Among the records that follow, set down only the lines from the one containing "Click the 提取 (Extract) button" to the one containing "Given: Click the customise", both included, exactly.

[[ EXTRACTED DATA open ]]

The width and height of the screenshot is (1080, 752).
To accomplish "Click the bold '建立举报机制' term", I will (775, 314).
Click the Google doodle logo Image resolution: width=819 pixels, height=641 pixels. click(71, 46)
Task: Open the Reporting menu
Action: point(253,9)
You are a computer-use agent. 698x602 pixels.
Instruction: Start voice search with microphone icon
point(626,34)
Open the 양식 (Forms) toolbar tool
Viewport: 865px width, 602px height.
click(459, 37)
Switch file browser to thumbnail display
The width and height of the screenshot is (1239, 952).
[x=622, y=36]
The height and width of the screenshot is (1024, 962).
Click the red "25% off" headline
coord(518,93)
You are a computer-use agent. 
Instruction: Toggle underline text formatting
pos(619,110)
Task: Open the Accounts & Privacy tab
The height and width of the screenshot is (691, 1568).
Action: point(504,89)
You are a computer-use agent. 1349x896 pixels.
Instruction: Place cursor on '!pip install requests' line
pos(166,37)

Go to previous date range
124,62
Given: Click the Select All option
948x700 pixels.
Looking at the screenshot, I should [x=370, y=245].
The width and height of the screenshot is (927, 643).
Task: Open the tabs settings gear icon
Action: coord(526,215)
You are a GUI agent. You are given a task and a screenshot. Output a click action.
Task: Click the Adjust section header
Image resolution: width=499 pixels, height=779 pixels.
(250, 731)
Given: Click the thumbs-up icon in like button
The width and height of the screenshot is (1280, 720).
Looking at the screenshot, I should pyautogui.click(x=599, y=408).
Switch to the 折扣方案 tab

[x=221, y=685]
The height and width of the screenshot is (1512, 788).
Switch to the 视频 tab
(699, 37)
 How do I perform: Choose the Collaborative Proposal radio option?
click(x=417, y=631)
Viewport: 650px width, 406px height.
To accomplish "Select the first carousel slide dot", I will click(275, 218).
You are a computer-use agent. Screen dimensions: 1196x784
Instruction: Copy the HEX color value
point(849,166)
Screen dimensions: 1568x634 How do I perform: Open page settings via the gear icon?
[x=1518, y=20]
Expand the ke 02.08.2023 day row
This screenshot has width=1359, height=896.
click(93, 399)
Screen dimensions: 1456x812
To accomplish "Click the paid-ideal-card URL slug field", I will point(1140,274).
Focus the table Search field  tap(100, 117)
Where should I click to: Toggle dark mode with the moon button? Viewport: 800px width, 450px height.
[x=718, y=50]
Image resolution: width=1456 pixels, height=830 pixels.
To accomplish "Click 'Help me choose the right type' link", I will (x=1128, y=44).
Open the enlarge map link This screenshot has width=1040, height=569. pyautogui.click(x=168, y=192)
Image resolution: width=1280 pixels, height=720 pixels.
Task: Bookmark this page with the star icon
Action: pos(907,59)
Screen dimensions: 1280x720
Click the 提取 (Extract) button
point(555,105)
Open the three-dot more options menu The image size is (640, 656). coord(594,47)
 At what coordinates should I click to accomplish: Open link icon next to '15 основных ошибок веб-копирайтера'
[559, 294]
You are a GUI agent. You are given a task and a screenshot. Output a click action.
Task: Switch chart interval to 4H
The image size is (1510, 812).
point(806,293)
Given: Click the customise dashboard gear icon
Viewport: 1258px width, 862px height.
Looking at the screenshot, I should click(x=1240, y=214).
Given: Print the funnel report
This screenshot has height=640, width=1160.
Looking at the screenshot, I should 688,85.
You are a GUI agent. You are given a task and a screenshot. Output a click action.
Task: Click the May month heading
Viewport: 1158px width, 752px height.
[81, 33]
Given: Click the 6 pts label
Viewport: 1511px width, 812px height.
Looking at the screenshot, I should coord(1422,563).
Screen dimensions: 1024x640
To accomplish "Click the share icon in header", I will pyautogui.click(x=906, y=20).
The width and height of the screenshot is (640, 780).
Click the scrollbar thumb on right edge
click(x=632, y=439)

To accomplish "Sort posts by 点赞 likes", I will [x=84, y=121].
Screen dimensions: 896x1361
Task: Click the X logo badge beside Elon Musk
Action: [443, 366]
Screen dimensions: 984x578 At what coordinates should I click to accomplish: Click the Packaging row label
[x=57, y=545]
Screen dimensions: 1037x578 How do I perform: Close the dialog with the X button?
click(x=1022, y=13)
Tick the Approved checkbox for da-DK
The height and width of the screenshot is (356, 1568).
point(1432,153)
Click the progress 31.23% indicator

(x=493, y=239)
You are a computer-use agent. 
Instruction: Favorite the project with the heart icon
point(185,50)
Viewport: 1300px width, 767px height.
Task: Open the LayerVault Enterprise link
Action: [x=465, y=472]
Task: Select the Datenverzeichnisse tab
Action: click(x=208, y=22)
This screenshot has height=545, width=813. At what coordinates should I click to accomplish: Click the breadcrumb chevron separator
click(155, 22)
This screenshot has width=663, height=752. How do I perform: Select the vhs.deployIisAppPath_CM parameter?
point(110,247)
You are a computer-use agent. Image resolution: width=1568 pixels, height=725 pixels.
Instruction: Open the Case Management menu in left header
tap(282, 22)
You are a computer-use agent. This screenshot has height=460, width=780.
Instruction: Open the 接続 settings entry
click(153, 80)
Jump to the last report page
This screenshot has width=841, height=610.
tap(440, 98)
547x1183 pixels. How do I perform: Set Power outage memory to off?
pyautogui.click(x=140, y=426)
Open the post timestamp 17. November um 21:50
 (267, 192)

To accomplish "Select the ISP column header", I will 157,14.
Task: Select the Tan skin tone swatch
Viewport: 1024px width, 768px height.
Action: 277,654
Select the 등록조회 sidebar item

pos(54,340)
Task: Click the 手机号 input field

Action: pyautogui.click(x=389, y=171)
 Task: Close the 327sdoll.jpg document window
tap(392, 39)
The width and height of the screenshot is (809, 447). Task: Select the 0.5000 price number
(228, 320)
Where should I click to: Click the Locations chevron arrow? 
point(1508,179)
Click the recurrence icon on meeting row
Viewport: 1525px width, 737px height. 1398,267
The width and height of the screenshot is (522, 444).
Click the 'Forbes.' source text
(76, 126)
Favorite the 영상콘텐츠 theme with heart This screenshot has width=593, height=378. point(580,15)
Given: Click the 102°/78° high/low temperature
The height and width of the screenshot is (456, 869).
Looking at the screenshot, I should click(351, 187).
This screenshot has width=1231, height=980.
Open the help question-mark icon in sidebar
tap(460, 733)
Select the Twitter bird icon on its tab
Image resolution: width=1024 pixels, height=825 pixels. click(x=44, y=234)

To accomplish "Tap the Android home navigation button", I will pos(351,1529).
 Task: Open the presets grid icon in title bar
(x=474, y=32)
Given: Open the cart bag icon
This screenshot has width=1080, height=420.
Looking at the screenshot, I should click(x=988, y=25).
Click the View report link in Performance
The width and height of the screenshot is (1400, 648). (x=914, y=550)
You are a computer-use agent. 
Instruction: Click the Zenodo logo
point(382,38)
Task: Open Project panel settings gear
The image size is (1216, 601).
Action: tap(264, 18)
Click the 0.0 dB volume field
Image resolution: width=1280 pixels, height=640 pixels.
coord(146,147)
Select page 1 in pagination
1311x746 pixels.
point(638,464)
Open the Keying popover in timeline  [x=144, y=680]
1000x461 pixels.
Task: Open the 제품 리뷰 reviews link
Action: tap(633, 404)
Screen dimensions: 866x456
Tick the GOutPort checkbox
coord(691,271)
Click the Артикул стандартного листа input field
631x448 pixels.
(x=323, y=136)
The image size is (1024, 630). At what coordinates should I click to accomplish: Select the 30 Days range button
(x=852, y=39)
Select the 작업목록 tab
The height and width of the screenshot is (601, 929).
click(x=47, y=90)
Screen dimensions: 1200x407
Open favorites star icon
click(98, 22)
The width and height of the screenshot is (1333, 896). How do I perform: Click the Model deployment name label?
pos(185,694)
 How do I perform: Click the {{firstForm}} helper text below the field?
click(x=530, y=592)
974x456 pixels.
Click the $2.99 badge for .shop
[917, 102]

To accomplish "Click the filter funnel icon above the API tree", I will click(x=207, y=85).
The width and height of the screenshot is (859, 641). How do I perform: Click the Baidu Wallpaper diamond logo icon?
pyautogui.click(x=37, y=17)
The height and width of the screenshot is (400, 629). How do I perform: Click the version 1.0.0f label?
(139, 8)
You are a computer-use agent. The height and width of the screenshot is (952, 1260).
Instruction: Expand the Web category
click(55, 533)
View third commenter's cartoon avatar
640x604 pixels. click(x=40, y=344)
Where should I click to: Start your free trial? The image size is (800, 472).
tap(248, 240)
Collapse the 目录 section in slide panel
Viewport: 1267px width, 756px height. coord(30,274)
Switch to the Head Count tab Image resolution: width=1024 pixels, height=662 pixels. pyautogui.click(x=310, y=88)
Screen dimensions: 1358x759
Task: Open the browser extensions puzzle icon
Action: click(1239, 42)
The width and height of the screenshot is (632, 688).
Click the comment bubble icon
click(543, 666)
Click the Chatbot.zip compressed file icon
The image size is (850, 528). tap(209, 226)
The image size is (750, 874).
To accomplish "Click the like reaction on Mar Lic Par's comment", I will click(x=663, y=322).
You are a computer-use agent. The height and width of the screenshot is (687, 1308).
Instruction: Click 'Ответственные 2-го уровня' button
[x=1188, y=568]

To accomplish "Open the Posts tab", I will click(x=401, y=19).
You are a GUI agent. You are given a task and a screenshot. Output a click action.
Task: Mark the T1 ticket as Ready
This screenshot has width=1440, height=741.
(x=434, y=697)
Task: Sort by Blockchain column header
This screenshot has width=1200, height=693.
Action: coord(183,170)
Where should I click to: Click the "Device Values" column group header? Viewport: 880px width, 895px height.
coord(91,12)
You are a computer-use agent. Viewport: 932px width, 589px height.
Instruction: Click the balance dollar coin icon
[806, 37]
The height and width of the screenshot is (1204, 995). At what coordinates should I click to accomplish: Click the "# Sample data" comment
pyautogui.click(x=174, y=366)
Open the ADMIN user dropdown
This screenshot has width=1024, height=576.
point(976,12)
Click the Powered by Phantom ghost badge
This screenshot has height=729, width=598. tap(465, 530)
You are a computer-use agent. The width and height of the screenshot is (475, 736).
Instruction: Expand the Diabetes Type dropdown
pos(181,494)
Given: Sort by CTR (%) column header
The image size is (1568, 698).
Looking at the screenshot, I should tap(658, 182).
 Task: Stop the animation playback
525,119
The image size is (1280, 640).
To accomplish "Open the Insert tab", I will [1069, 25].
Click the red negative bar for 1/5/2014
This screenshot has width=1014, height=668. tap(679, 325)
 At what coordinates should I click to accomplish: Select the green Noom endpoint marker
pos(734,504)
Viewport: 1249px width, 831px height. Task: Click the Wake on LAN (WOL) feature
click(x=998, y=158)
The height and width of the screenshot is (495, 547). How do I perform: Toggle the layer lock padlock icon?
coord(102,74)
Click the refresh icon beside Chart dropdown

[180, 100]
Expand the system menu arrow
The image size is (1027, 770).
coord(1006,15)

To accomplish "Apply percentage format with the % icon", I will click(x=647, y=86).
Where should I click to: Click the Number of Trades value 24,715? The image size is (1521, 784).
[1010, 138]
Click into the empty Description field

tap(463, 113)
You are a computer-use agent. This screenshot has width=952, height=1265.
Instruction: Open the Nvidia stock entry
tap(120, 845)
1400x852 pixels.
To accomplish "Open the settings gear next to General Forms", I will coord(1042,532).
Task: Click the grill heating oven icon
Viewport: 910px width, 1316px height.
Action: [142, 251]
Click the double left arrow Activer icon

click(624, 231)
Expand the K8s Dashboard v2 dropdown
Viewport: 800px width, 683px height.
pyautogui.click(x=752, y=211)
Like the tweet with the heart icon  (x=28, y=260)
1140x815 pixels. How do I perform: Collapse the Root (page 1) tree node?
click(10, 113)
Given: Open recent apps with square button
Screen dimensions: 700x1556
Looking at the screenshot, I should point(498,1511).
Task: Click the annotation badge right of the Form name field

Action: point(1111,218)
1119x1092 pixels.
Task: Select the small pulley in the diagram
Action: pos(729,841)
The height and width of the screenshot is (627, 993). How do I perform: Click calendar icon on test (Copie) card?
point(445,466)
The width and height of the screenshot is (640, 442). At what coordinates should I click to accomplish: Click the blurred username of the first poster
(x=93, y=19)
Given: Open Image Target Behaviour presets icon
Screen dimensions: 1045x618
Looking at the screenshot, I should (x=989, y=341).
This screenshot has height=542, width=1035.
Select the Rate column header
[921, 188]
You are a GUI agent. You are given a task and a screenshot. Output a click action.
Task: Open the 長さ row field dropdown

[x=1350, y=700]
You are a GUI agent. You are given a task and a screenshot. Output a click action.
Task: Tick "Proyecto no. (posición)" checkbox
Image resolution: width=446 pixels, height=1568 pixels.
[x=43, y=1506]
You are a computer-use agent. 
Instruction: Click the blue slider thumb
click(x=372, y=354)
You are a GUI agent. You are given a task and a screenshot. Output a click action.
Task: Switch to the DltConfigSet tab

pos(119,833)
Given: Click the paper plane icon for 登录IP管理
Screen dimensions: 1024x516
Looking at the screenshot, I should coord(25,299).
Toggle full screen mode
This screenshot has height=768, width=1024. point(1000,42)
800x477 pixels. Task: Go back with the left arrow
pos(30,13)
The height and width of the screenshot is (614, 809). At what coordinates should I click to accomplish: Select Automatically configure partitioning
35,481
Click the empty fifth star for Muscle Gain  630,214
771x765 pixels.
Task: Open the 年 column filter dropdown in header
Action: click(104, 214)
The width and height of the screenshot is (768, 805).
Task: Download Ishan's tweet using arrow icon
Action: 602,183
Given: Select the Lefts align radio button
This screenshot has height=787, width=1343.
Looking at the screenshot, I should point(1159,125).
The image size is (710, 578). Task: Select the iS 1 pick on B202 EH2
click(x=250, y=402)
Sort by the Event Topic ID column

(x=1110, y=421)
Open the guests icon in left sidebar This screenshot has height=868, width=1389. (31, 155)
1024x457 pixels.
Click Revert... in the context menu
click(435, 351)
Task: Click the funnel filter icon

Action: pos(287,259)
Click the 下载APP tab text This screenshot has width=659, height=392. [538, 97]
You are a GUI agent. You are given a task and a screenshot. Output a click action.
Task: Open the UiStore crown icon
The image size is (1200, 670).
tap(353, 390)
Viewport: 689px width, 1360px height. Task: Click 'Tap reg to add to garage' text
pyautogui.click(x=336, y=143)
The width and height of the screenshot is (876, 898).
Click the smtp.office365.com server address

[[ EXTRACTED DATA closed ]]

**WORKED SOLUTION**
Click the 提取 (Extract) button
point(555,105)
Open the three-dot more options menu The image size is (640, 656). coord(594,47)
 At what coordinates should I click to accomplish: Open link icon next to '15 основных ошибок веб-копирайтера'
[559, 294]
You are a GUI agent. You are given a task and a screenshot. Output a click action.
Task: Switch chart interval to 4H
The image size is (1510, 812).
point(806,293)
Given: Click the customise dashboard gear icon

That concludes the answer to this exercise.